In a demonstration conducted by Thomas Crampton and reported in an article on The China Business Review he tells of a demonstration he conducted with a classroom of students in China. He asked the students to raise their hands if they have watched China Central Television (CCTV) in the last week – no one raised their hand. When he asked who has watched a video on Youku or Tudou in the last 24 hours, every hand in the room goes up, accompanied by amused laughter.

As the anecdote above shows, a well-crafted television advertisement could miss university students entirely. The transition to social media does more than demonstrate the popularity of emerging media—it shows new media’s affect on the advertising and marketing industry as a whole. If we fail to recognize that in other parts of the world, different platforms of media are preferred to what we here in the U.S. tend to consume, we are missing a big opportunity to reach a targeted audience.

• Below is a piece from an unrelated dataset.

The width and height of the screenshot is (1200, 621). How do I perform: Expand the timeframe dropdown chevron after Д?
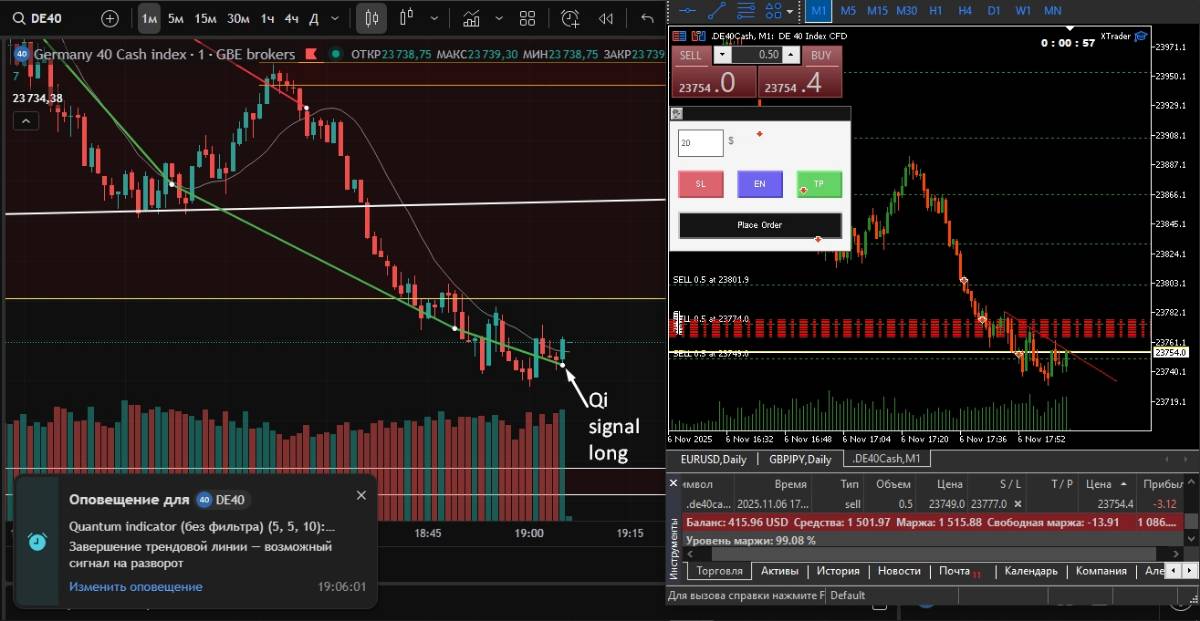click(x=336, y=18)
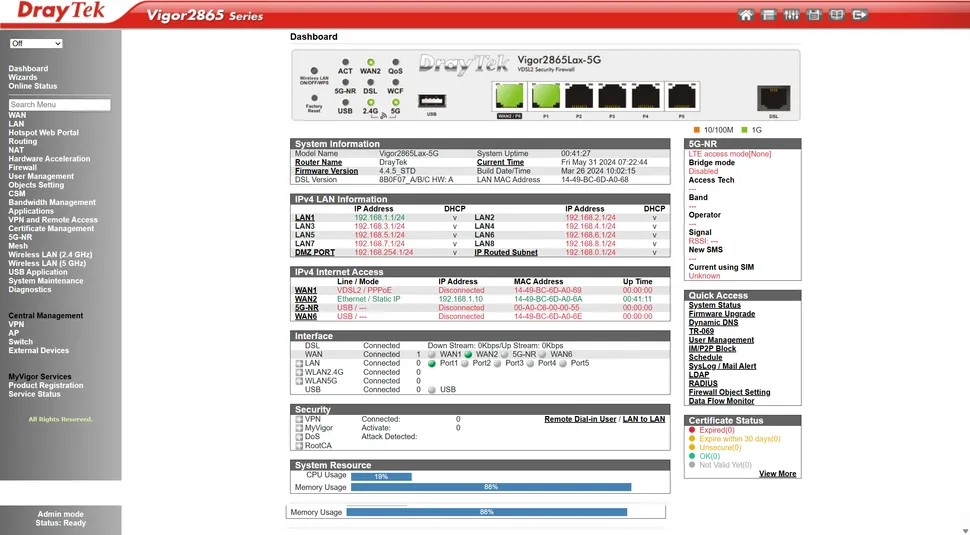Click the Remote Dial-in User link

point(580,419)
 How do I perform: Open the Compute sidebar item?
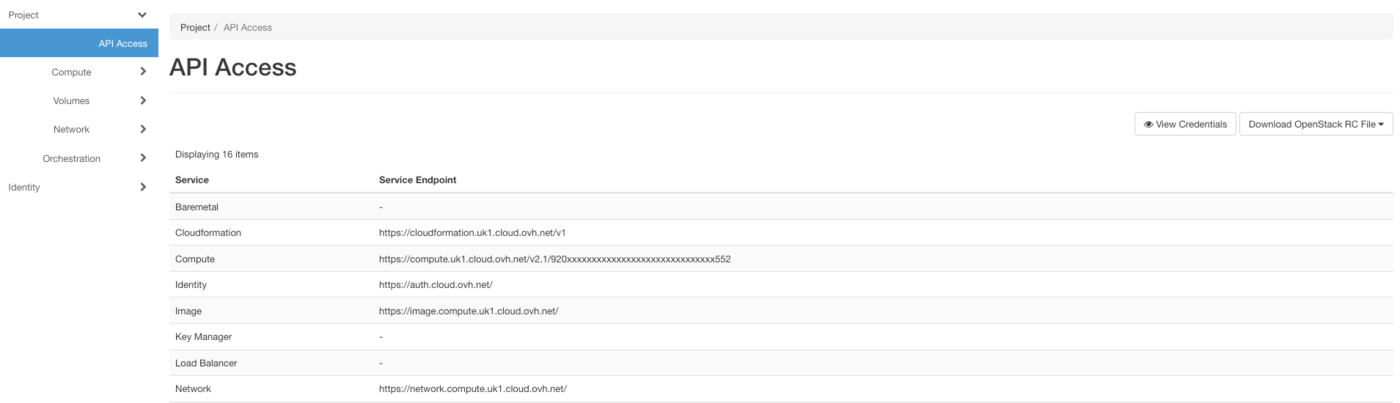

In China’s case, certain demographics can no longer be reached effectively via traditional media channels, such as television.

In conclusion, there is no doubt that we are in the middle of an international revolution in the way people communicate on the web, and marketers are continually figuring out what this means for their marketplaces around the globe. Your international social media strategy should take into account the most popular platforms in your target market. In order to effectively reach other cultures via social media, we need to understand that social media goes beyond Facebook, Twitter, LinkedIn, YouTube and FlickR.

Don’t forget – regardless of country or social media platform; stay in line with your marketing objectives. Keep the consumer as a priority on every social network and in every market. That’s sound advice in any language.